Phase 3 Safety and Efficacy Study of I.V. Iclaprim v Linezolid in cSSSI (ASSIST-1)

Phase 3

Completed

• Conditions: Complicated Skin and Skin Structure Infection

• Registration Number: NCT00299520
• Lead Sponsor: Arpida AG

Brief Summary

This is a multi-center, investigator-blind, comparative Phase 3 study. Patients will receive either iclaprim or linezolid for 10 to 14 days.

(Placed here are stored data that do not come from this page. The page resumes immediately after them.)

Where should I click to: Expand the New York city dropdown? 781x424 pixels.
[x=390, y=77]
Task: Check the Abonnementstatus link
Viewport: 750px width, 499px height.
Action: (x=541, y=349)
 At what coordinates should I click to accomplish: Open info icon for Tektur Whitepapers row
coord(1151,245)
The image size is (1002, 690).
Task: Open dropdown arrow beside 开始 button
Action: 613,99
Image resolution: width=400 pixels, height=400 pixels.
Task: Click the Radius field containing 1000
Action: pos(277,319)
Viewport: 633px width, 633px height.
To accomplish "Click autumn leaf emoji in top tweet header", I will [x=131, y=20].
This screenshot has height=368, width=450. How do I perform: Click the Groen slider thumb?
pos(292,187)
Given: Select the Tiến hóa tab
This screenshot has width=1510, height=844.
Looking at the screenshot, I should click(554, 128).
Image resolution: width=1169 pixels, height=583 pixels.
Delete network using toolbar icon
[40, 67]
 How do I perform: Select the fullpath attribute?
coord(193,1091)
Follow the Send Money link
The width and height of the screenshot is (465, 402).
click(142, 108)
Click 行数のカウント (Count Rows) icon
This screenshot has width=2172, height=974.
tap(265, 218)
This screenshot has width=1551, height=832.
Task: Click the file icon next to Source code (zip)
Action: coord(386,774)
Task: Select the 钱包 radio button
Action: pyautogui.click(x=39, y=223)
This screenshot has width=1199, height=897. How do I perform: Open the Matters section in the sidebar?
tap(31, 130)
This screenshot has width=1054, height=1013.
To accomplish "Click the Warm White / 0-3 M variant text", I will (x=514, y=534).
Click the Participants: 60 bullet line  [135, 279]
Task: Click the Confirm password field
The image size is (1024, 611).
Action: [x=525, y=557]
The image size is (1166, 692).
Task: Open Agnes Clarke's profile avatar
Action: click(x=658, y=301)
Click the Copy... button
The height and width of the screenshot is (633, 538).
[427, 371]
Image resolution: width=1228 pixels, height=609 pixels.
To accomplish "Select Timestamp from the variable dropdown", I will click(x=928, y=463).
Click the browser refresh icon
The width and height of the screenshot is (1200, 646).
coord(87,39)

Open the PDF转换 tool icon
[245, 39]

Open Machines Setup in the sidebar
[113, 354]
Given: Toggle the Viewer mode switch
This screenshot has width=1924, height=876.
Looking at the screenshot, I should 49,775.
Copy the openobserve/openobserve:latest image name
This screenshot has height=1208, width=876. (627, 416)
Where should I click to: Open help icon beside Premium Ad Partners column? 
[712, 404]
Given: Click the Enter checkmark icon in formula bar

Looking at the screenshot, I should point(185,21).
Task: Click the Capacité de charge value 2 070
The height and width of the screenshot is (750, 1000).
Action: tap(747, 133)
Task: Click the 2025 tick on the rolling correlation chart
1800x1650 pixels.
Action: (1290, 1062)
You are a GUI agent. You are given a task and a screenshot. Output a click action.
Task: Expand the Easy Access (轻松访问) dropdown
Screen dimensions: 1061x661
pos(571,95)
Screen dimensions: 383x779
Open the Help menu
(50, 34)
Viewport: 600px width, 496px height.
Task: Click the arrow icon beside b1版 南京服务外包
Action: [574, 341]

Patients will be evaluated daily for the first four days of study treatment and then every other day, for up to 14 days of the treatment period, at End of Therapy, the Test Of Cure visit (7 to 14 days post treatment), and a Late Follow-up (F/U) visit (7 to 14 days after the TOC visit).

Detailed Description

Primary Objective:

The primary objective of this study is to compare the clinical cure rates of iclaprim and linezolid at the test of cure (TOC) visit (7 to 14 days after the end of treatment).

Secondary Objectives:

The secondary objectives of this study are to compare iclaprim with linezolid regarding:

* Clinical efficacy at the end of study medication treatment;

* Time to resolution of systemic and local signs and symptoms of complicated skin and skin structure infection (cSSSI);

* Clinical outcome in the microbiologically evaluable (ME) population;

* Bacteriologic outcome in the ME population;

* Bacteriologic eradication rates of Baseline (BL) pathogens;

* Clinical outcome in the modified intent-to-treat (MITT) population;

* Bacteriologic outcome in the MITT population;

* Baseline in vitro susceptibility of isolated pathogens in the ME population; and

* Safety and tolerability of iclaprim treatment.

Study Timeline

• Study Start: 2005-06
• Study First Submitted: 2006-03-03
• Study First Submitted QC: 2006-03-03
• Study First Posted: 2006-03-07
• Study Completion: 2006-07
• Status Verified: 2008-04
• Last Update Submitted: 2008-04-02
• Last Update Posted: 2008-04-04

Recruitment & Eligibility

• Status: COMPLETED
• Sex: All
• Target Recruitment: Not specified

Inclusion Criteria

Not provided

Exclusion Criteria

• Known or suspected hypersensitivity to any study medication or other related anti-infective medication - Any known or suspected condition or concurrent treatment contraindicated by the prescribing information - Previous enrollment in this study - Treatment with any investigational drug within 30 days before enrollment

Study & Design

• Study Type: INTERVENTIONAL
• Study Design: PARALLEL

Primary Outcome Measures

Name	Time	Method
Clinical cure rate (the ratio of number of clinically cured patients to the total number of patients in the population) at 7 to 14 days after the end of therapy

Secondary Outcome Measures

Name	Time	Method
Safety evaluations conducted during the study
Microbiological eradication rate at 7-14 days after end of therapy.

Trial Locations

Locations (5)

Infectious Disease of Indiana; 🇺🇸 Indianapolis, Indiana, United States

VA Medical Center; 🇺🇸 Boise, Idaho, United States

e-Study Site; 🇺🇸 National City, California, United States

Judith Stone. M.D.; 🇺🇸 Cumberland, Maryland, United States

ID Clinical Research, Ltd.; 🇺🇸 Toledo, Ohio, United States